Start

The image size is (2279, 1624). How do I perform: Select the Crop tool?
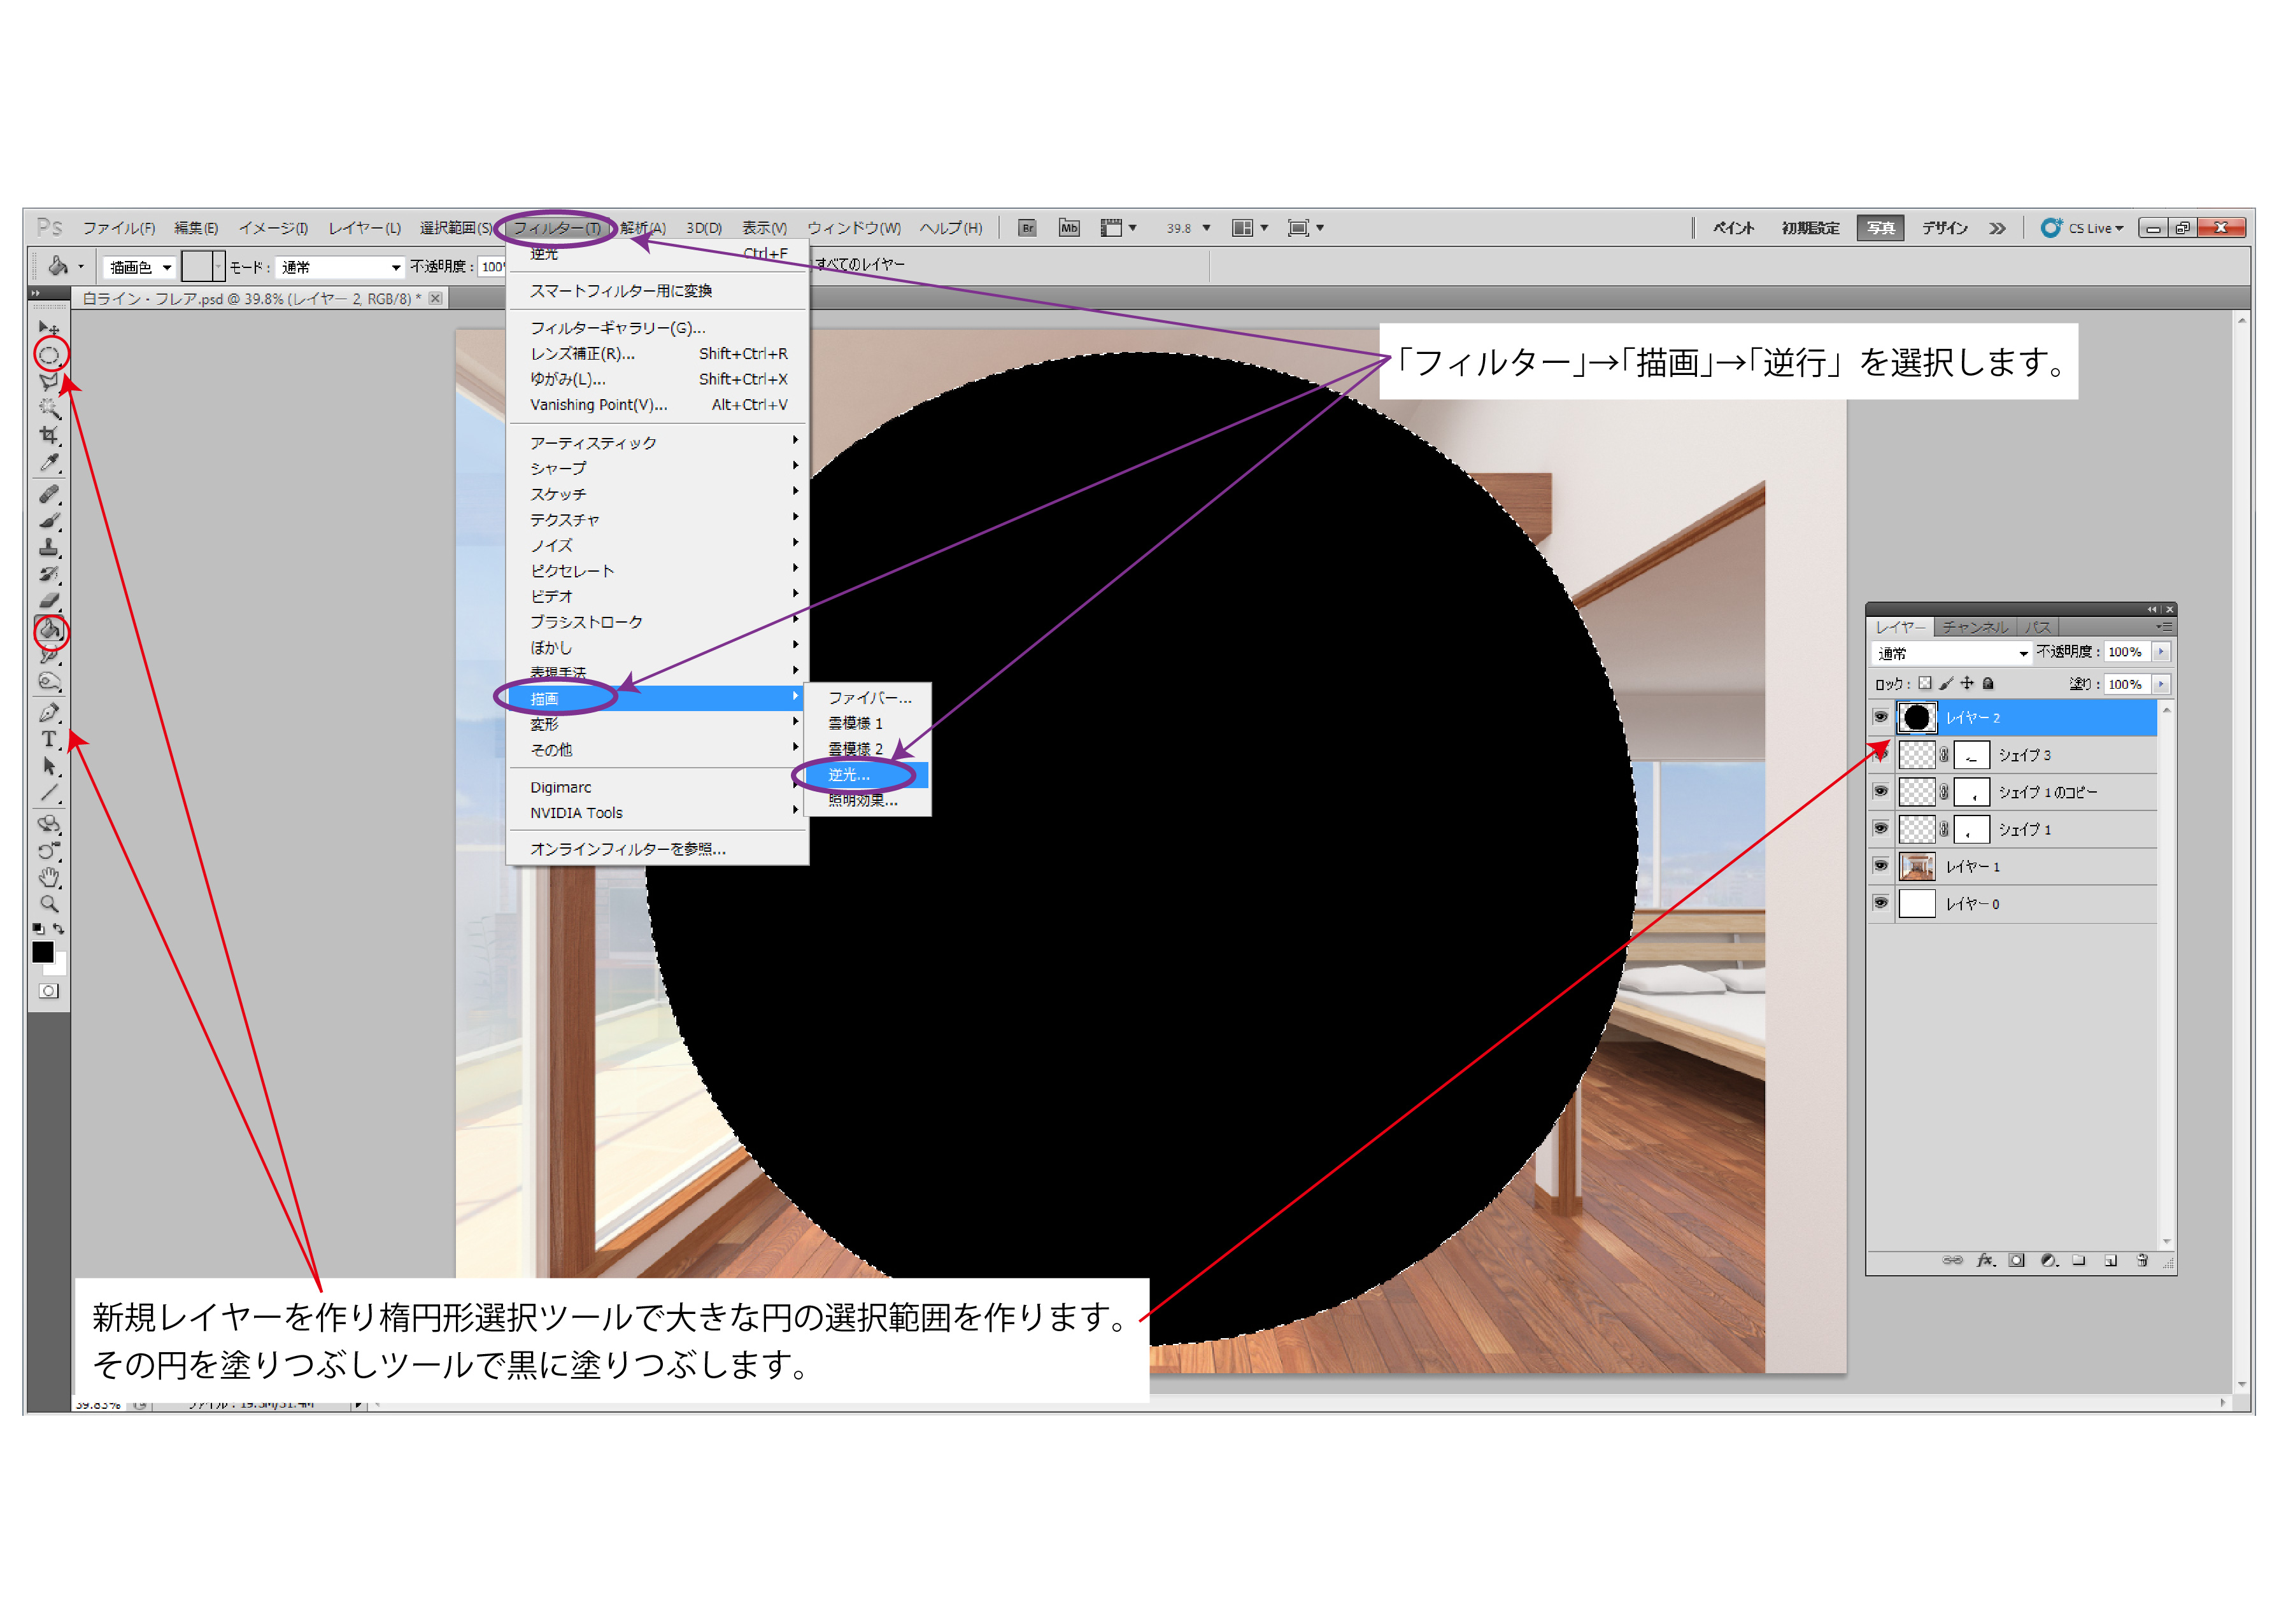tap(49, 436)
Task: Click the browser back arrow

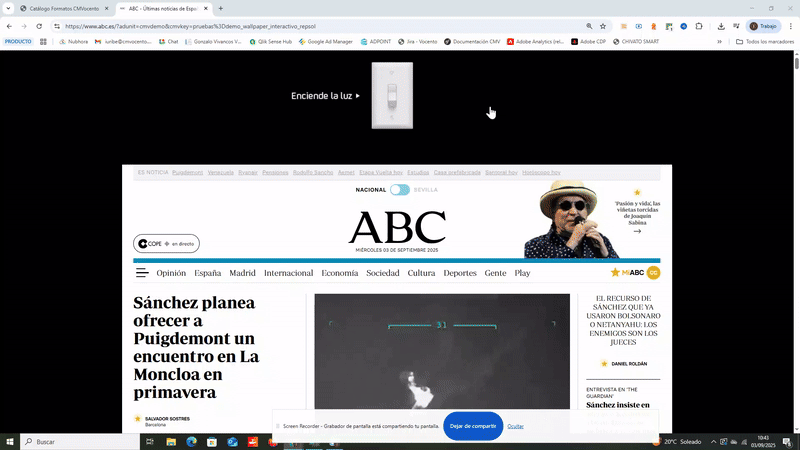Action: pos(10,26)
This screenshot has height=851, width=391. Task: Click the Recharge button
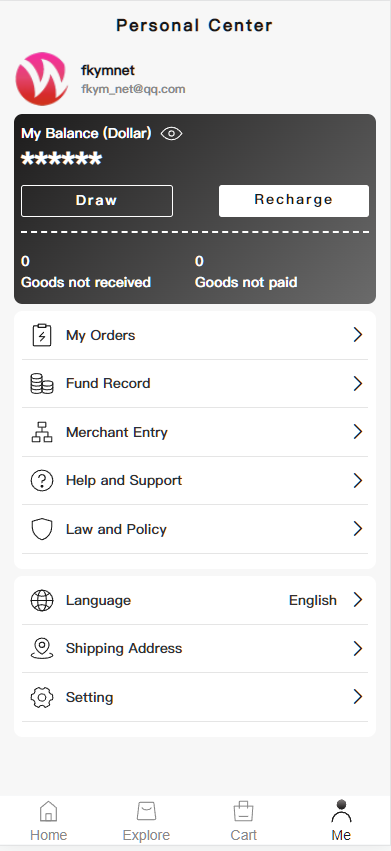[x=294, y=201]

End

What to produce
Write the records as a two-column CSV with the columns request and location, starting at the line containing "This screenshot has" and running through the end of the records, with one row for each request. Put its text and its answer each in one quoted field with line breaks turned into spaces, and leave the pictures out.

Correct response
request,location
"This screenshot has height=851, width=391. Task: Click the Recharge button","[x=294, y=201]"